Base compute node container images start quite small (a few hundred megabytes), but can grow quickly as packages and other files are added to them. Even these larger images are typically not an issue in modern environments; but some architectural limits exist that can impede the use of images larger than a few gigabytes. Workarounds exist for these issues in most circumstances:

  • Systems booting in legacy / BIOS mode, being a 32-bit environment, cannot boot an image that requires more than 4GB to decompress. This means that the compressed image and the decompressed image together must be < 4GB. This is typically reported by the system as “No space left on device (https://ipxe.org/34182006).”

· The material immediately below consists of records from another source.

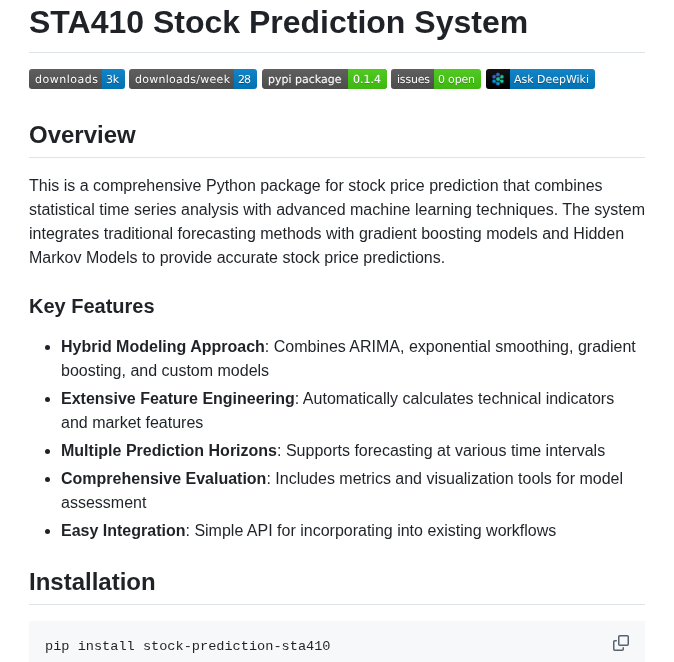Viewport: 674px width, 662px height.
Task: Click the pypi package 0.1.4 badge
Action: point(325,79)
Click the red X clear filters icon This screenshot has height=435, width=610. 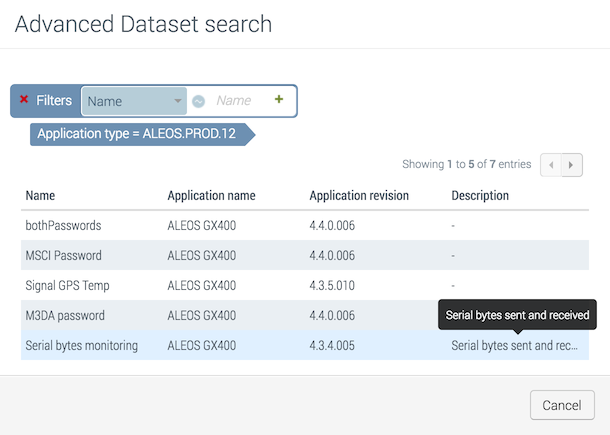[x=24, y=100]
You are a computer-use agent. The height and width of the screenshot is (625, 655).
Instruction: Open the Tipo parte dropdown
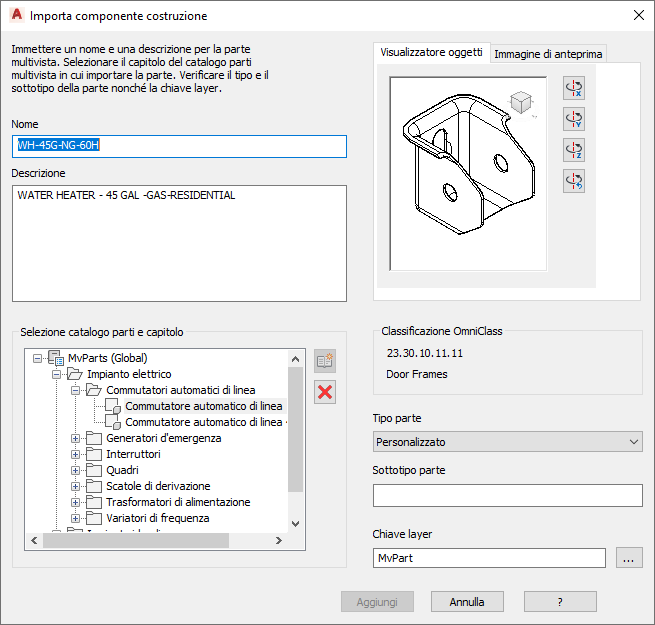508,441
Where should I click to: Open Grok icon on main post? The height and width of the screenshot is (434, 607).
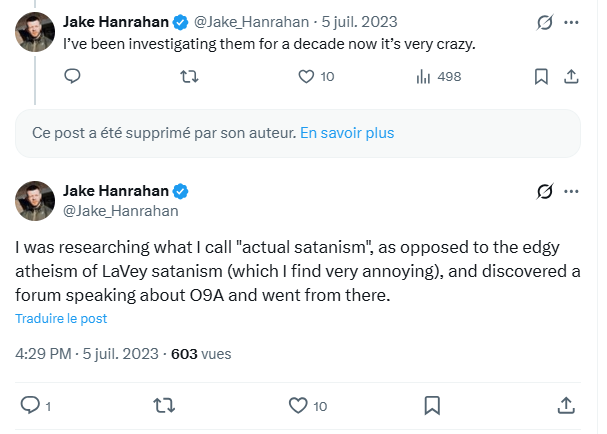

    The best work-around for this limitation is to switch to UEFI. UEFI is 64-bit and should support booting significantly larger images, though sometimes system-specific implementation details have led to artificial limitations on image size.

  • The Linux kernel itself can only decompress an image up to 4GB due to the use of 32-bit integers in critical sections of the kernel initrd decompression code.

    The best work-around for this limitation is to use an iPXE with support for imgextract. This allows iPXE to decompress the image rather than the kernel.

  • Some BIOS / firmware retain a “memory hole” feature for legacy devices, e.g., reserving a 1MB block of memory at the 15MB-16MB address range. this feature can interfere with booting stateless node images.

    If you are still getting “Not enough memory” or “No space left on device” errors, try disabling any “memory hole” features or updating your system BIOS or firmware.

Duplicating a container

It is possible to duplicate an installed image by using :

# wwctl container copy CONTAINER_NAME DUPLICATED_CONTAINER_NAME

This kind of duplication can be useful if you are looking for canary tests.